A bronze medal may not stand for much amid Britain's rush for Olympic gold but do not let the colour diminish the scale of Tom Daley's achievement last night. This is an 18-year-old who has survived an Olympic cycle of ever-increasing pressure, occasionally poisonous off-stage carping and, above all, the death of his father, Rob, the man who 11 years ago paid £25 so his son might have his first diving lesson.
It could have been better – it might, just might, have been gold. He led into the final round by a margin of 0.15 of a point, as meaningless an advantage as it looks. But his two rivals, the American David Boudia and the Chinese favourite, Qiu Bo, had higher difficulty dives remaining. If done correctly they would attract higher scores and both men – without apparent nerve – did what they had to in a competition of the highest class. Each earned three-figure marks but Daley's 90.75 was not enough and the gold was gone. Instead it went to Boudia, with Qiu, a disappointed pre-competition favourite, taking silver.
A medal matters though. First there was a faint smile as Daley accepted where he would be standing on the podium, then a moment later he was in the pool with the entire British diving team and several of the coaches, fully dressed, following him. It was a moment to be enjoyed, not a time to reflect on what could have been. A handful of minutes later he was on that podium, jumping up and down like the teenage boy he is.
"It was about time my family had some good news," said Daley afterwards. "I've got something to show for all the hard work. Although it's a bronze medal, it's a gold medal for me. It's a symbol of all the effort I've put in. All the pressure I've had on me going in to the Olympics has been overwhelming to say the least."
That he has a temperament beyond most twice his age had become clear from the first time he hit the water last night. It began disastrously, or so it seemed. His programme opened with a dive rated his second most difficult – competitors vary their six attempts at levels between 3.0 and 3.7, with Daley's first, a back two and a half somersaults, two and a half twists pike worth 3.6. It was marked a medal-ruining 75.6, the second worst of the opening round.
But Daley had been followed from the board to the water by a succession of camera flashes going off in the stands. He told Andy Banks, his coach, and they lodged an appeal that fell on favourable ground.
It meant he could dive again. He returned to the top of the platform and made the most of a second chance with 91.8 to put him straight in among the leaders. His second round was his lowest, 86.4, and he dropped to fifth but that was followed by his most difficult, a forward tuck with four and a half somersaults. It was his dive of the night, the one that demonstrated he was capable of winning a medal and brought him 98.05. His penultimate dive almost matched it but nothing matched the roar from a Union flag bedecked crowd when the leaderboard placed a bright red No 1 next to his name. They were still roaring 20 minutes later, never mind that the figure had changed to a three.
A long day had begun with an improving performance in the semi-finals after his struggles in qualification. Daley had emerged from the dressing room an hour before the final and chatted happily with the rest of the British team as he taped up his hands – diving from 10 metres wears and tears the body. On the other side of the Olympic Park Mo Farah was earning his place in not only British sporting history but also the 116‑year history of the modern Games.
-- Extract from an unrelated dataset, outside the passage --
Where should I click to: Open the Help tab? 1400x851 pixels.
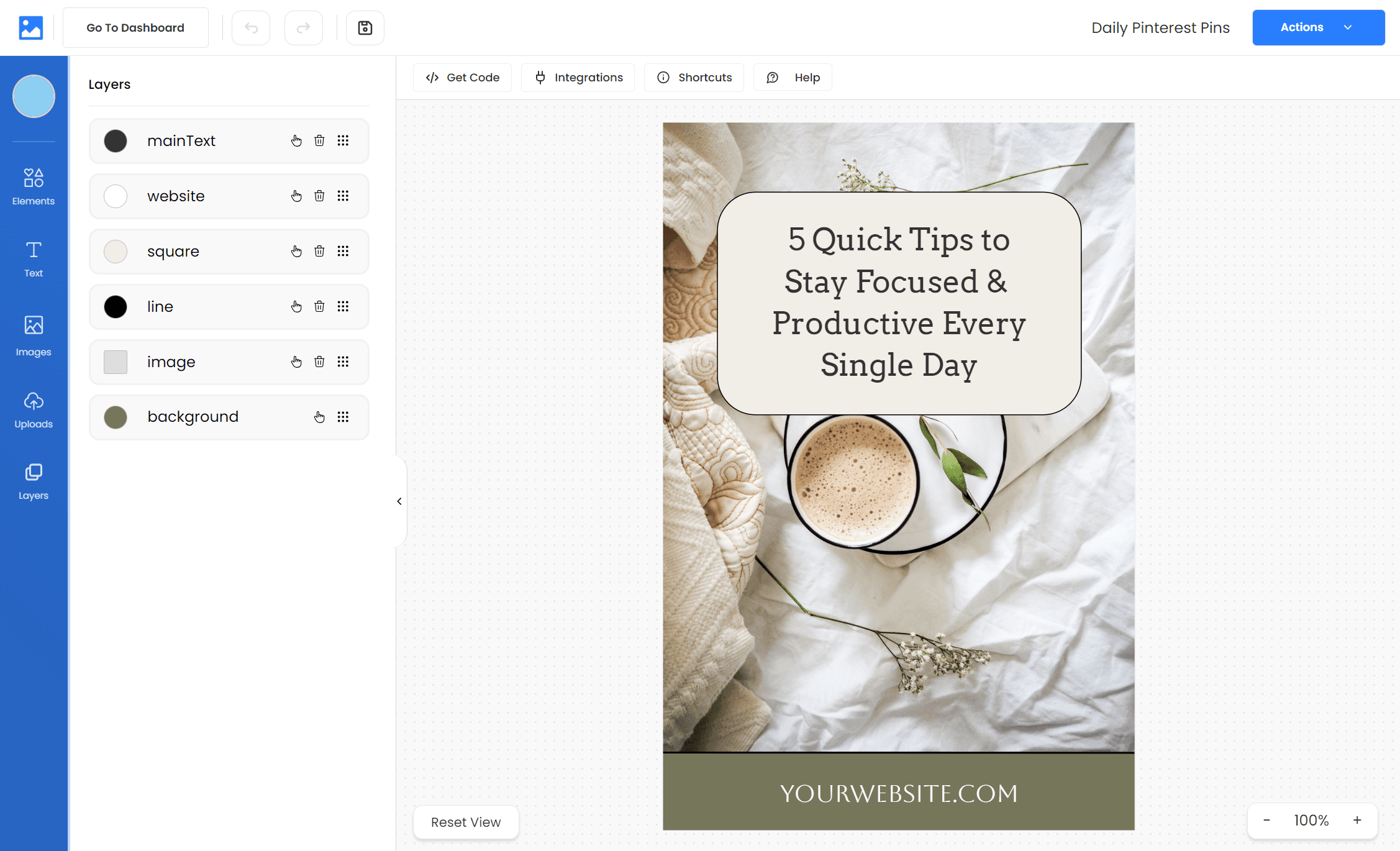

Daley is now a footnote in that – it is Britain's first individual diving medal for 52 years – but there should be more, and better, to come. He has always insisted Rio in four years' time will see him at his peak.
It is already three years since Daley became a world champion, a title that arrived in part due to a loss of nerve by both Qiu and Zhou Luxin, the Chinese favourites – there is no other sort in diving. He was 15 and the youngest Briton to hold such a title in any sport.
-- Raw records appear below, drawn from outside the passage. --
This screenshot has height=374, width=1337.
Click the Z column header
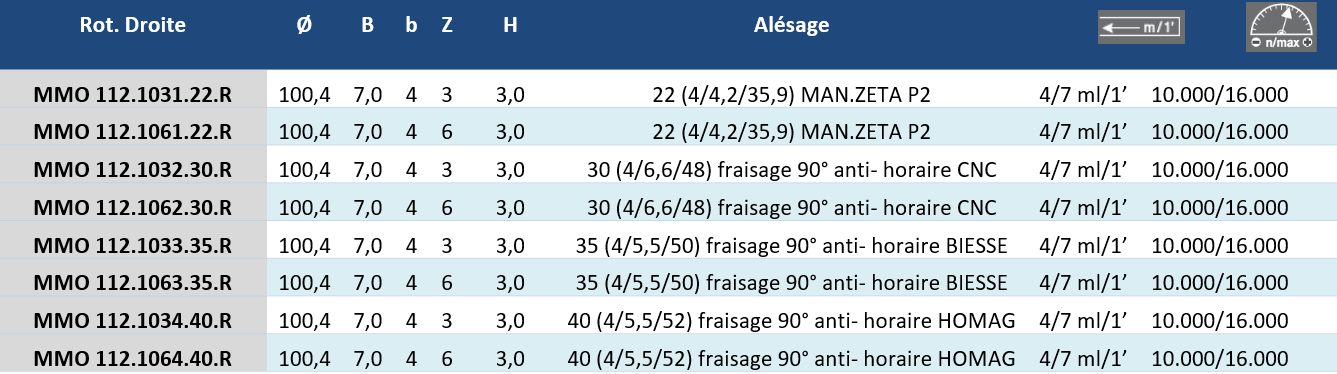point(447,26)
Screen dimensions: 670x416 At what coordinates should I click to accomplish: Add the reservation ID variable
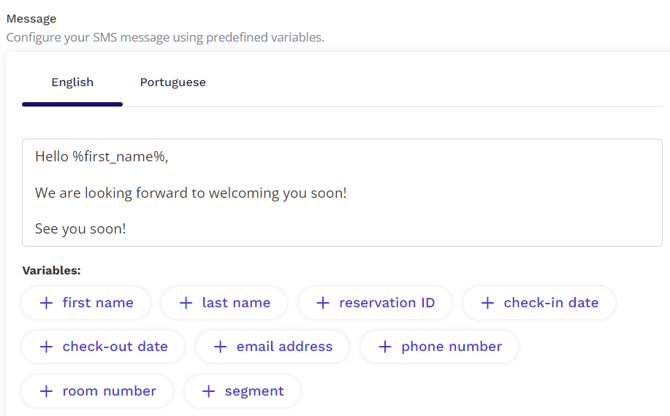coord(375,303)
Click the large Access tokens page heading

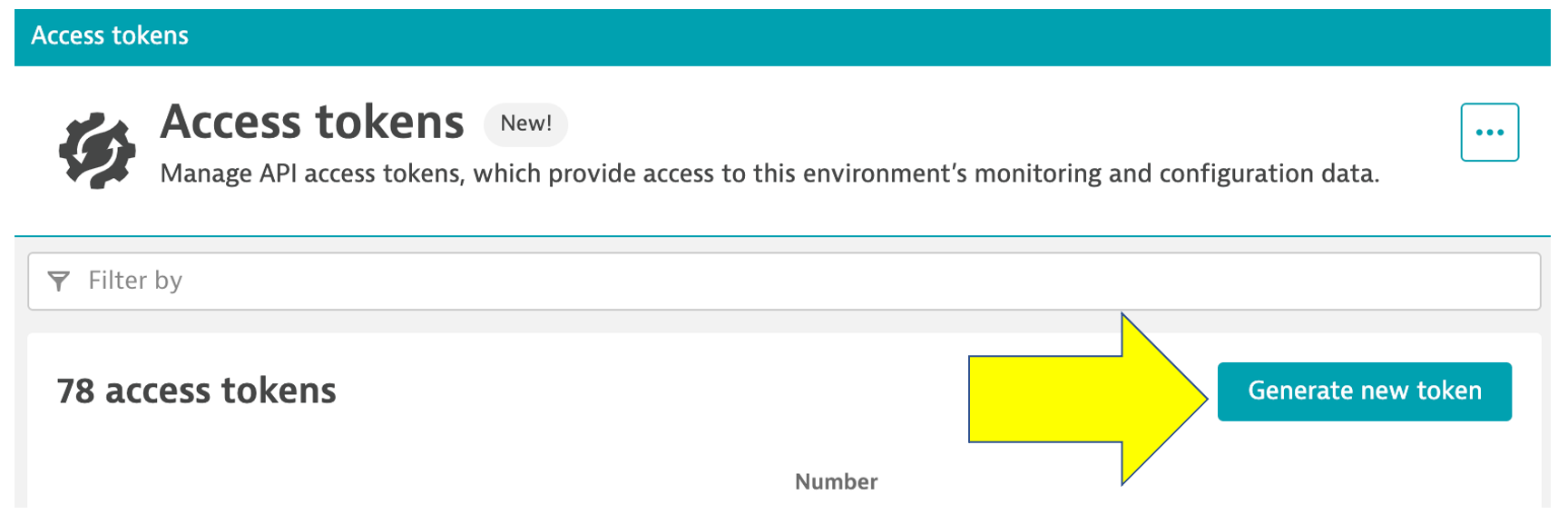[312, 122]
It did not seem to phase him, but then very little has, even at the age of 14 when he arrived in Beijing as Britain's youngest Olympian for 48 years and fascinated the world's media. There has always seemed something half-man, half-boy about him. He is – or appears to be – an effortless performer in front of the media. In February he was publicly criticised by Alexei Evangulov, Britain's unpredictable performance director, during the London World Cup, which was doubling as a test event for the Olympic Aquatics Centre.
Daley, and his partner, Pete Waterfield, performed badly and Evangulov's barbed suggestion that Daley devoted too much of his time to commercial and media activity at a cost to his sporting performance was cruelly targeted and timed. He also accused him of being overweight.
That night beneath the steep stands of the Aquatics Centre, Daley faced a cluster of reporters. The questions were blunt, the responses disarming: injury, early days in a training schedule that was aimed to peak the next time he was in the capital, no problem with Alexei.
What made the point to Evangulov, and anyone else who cared to notice, most eloquently was his form once the season's world series got underway. It was the best he had ever dived, a first in Tijuana and then seconds in Moscow, Beijing and Dubai. At the European championships on the eve of the Games he produced a career- best score to win gold, but then there is rather less pressure at a European event, and no Chinese either.
Last night was pressure, intense sporting pressure, but this is what his life has long been. "It was shit or bust," he said. "Go out there and give it your best shot." And he did.